= Thermomagnetic convection =

Ferrofluids can be used to transfer heat, since heat and mass transport in such magnetic fluids can be controlled using an external magnetic field.

B. A. Finlayson first explained in 1970 (in his paper "Convective instability of ferromagnetic fluids", Journal of Fluid Mechanics, 40:753-767) how an external magnetic field imposed on a ferrofluid with varying magnetic susceptibility, e.g., due to a temperature gradient, results in a nonuniform magnetic body force, which leads to thermomagnetic convection. This form of heat transfer can be useful for cases where conventional convection fails to provide adequate heat transfer, e.g., in miniature microscale devices or under reduced gravity conditions.

Ozoe group has studied thermomagnetic convection both experimentally and numerically. They showed how to enhance, suppress, and invert the convection modes. They have also carried out scaling analysis for paramagnetic fluids in microgravity conditions.

A comprehensive review of thermomagnetic convection (in A. Mukhopadhyay, R. Ganguly, S. Sen, and I. K. Puri, "Scaling analysis to characterize thermomagnetic convection", International Journal of Heat and Mass Transfer 48:3485-3492, (2005)) also shows that this form of convection can be correlated with a dimensionless magnetic Rayleigh number. Subsequently, this group explained that fluid motion occurs due to a Kelvin body force with two terms. The first term can be treated as a magnetostatic pressure. In contrast, the second is important only if there is a spatial gradient of the fluid susceptibility, e.g., in a non-isothermal system. The colder fluid that has a larger magnetic susceptibility is attracted towards regions with larger field strength during thermomagnetic convection, which displaces warmer fluid of lower susceptibility. They showed that thermomagnetic convection can be correlated with a dimensionless magnetic Rayleigh number. Heat transfer due to this form of convection can be much more effective than buoyancy-induced convection for systems with small dimensions.

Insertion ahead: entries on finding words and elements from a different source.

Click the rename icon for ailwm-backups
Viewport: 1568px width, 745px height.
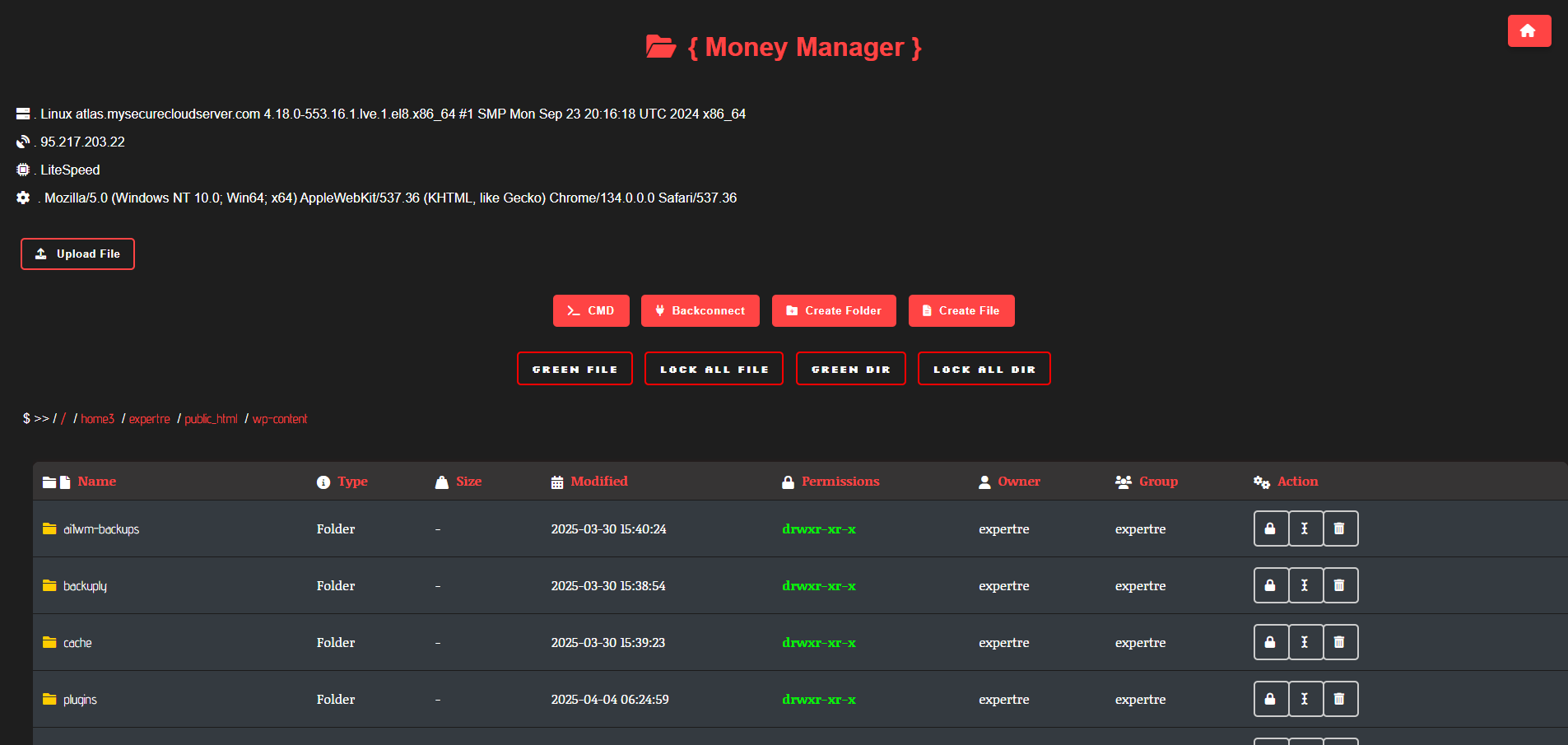click(1305, 528)
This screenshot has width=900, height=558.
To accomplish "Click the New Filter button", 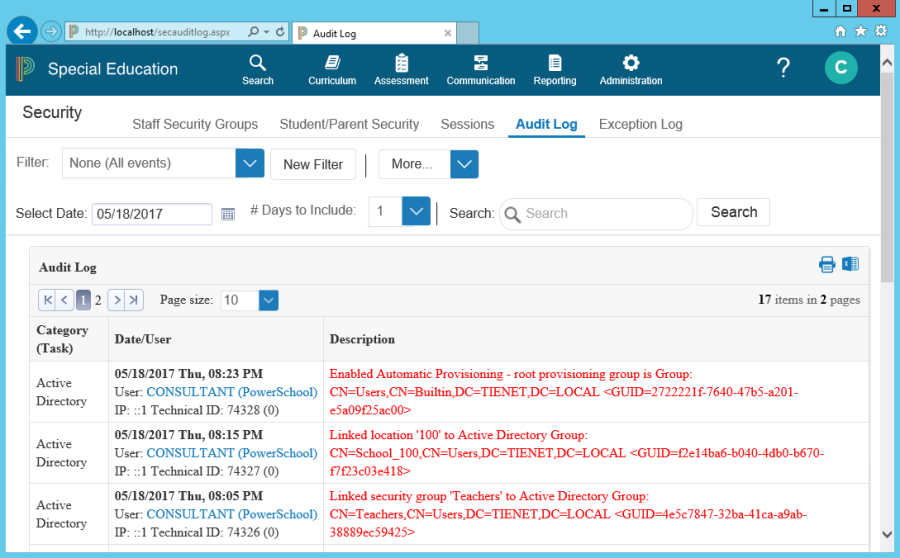I will (313, 164).
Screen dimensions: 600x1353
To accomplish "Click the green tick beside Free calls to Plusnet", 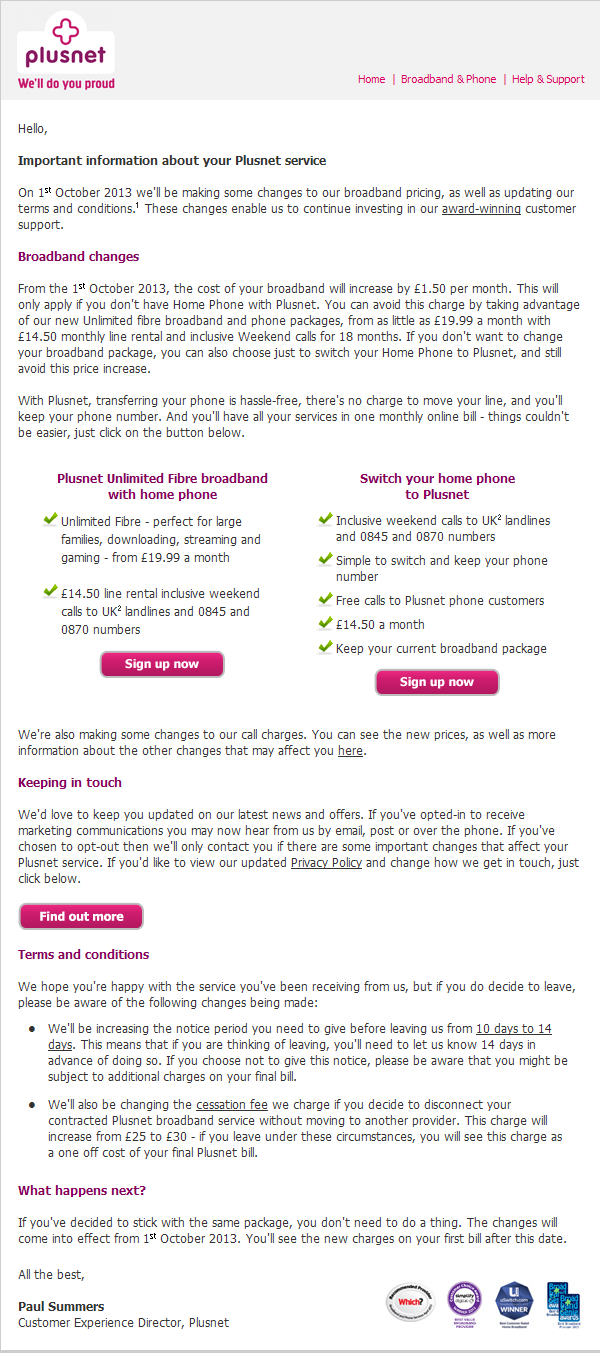I will click(325, 599).
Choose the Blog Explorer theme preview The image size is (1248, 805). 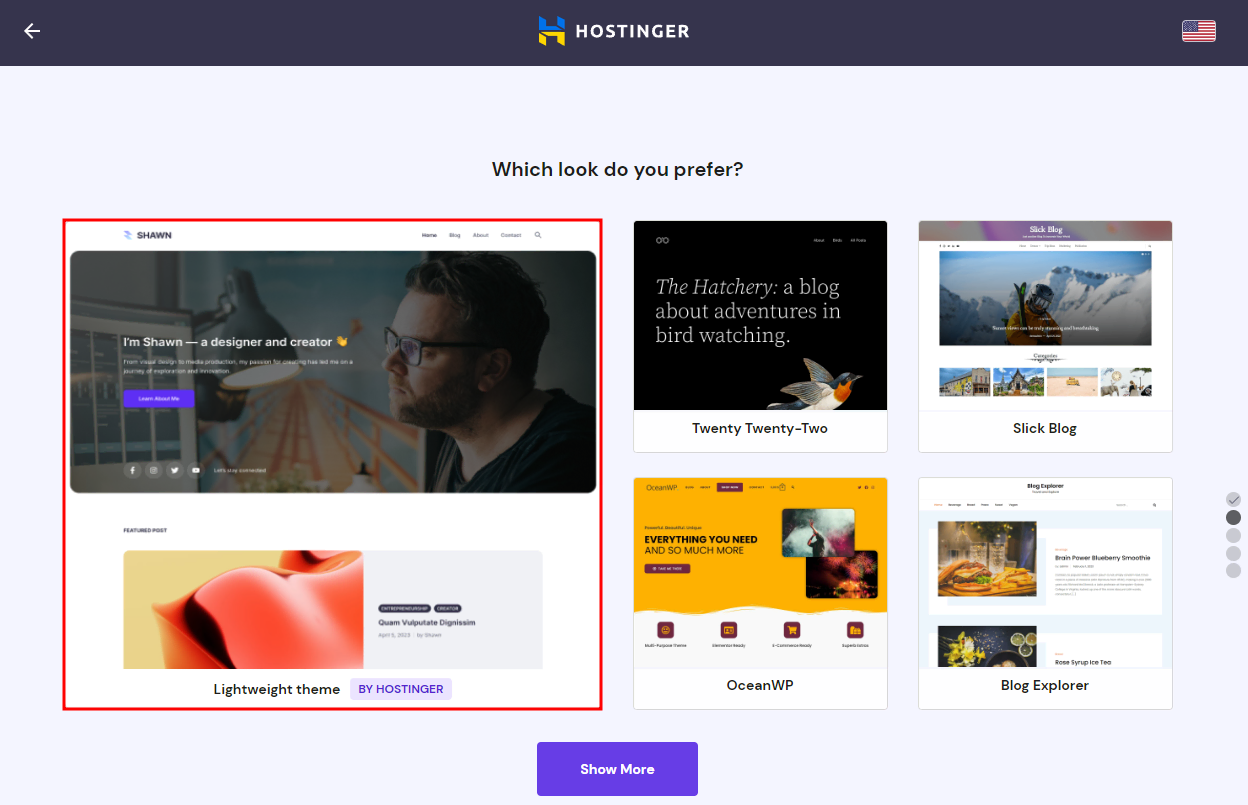point(1045,572)
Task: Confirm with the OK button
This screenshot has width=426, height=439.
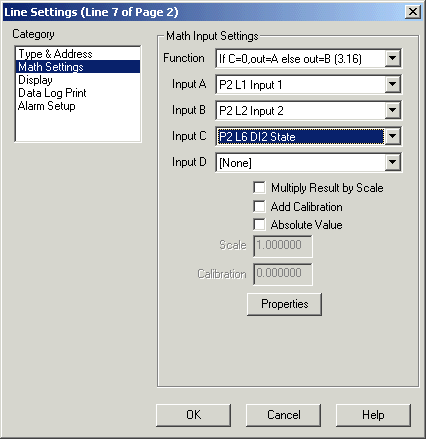Action: click(x=193, y=415)
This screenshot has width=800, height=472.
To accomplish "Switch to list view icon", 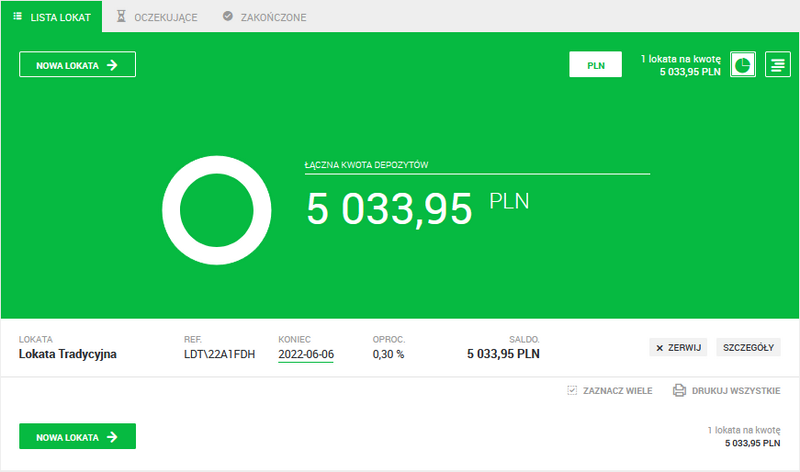I will pyautogui.click(x=777, y=65).
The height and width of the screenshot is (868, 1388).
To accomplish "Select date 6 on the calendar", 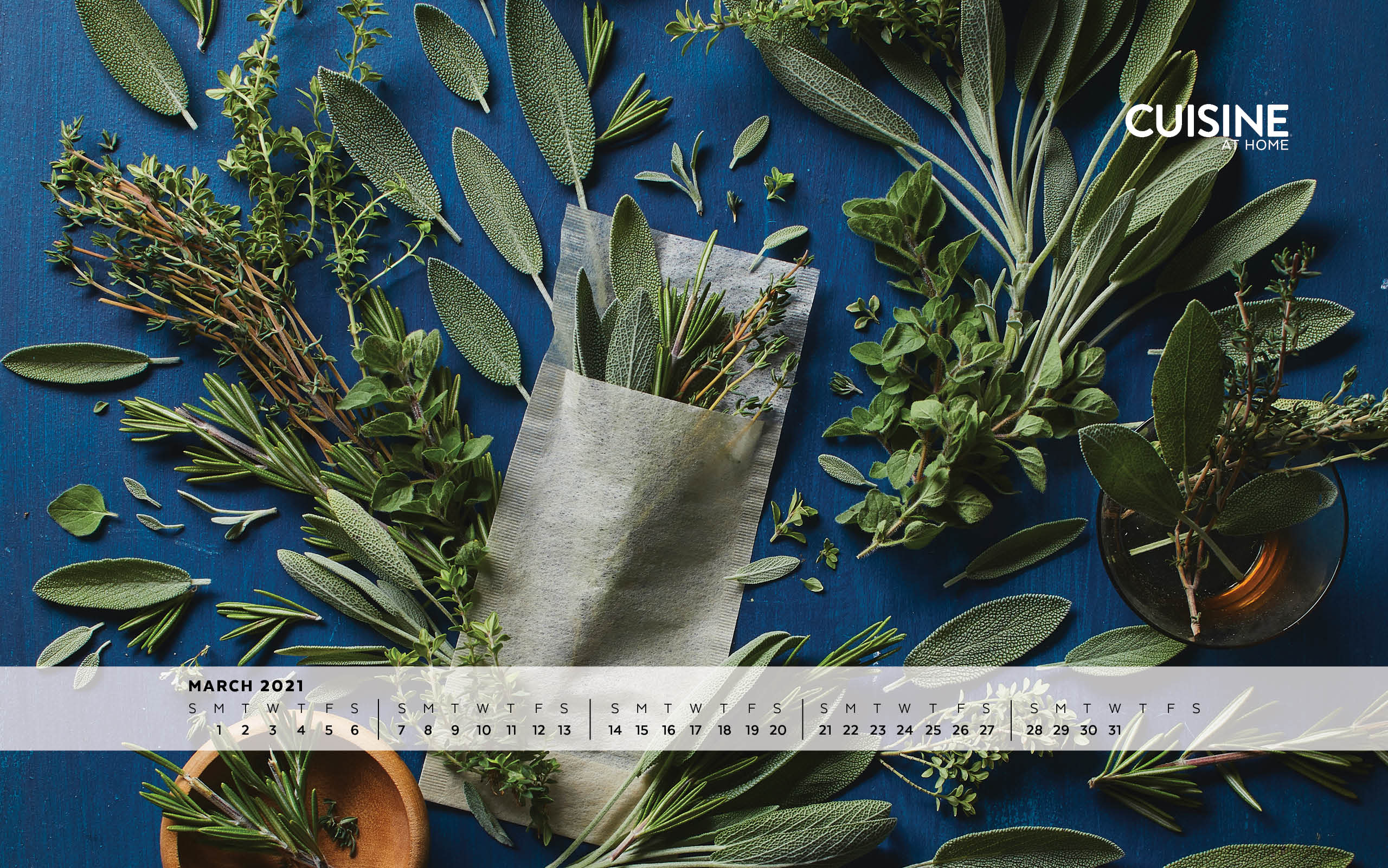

The ferrofluid magnetization depends on the local value of the applied magnetic field H and on the fluid magnetic susceptibility. In a ferrofluid flow encompassing varying temperatures, the susceptibility is a function of the temperature. This produces a force that can be expressed in the Navier–Stokes or momentum equation governing fluid flow as the "Kelvin body force (KBF)". Recently, Kumar et.al shed new light on the 20-plus year-old question of the appropriate tensor form of the Kelvin body force in Ferrofluids.

The KBF creates a static pressure field that is symmetric about a magnet, e.g., a line dipole, that produces a curl-free force field, i.e., curl(ℑ) = 0 for constant temperature flow. Such a symmetric field does not alter the velocity. However, if the temperature distribution about the imposed magnetic field is asymmetric, so is the KBF in which case curl(ℑ) ≠ 0. Such an asymmetric body force leads to ferrofluid motion across isotherms.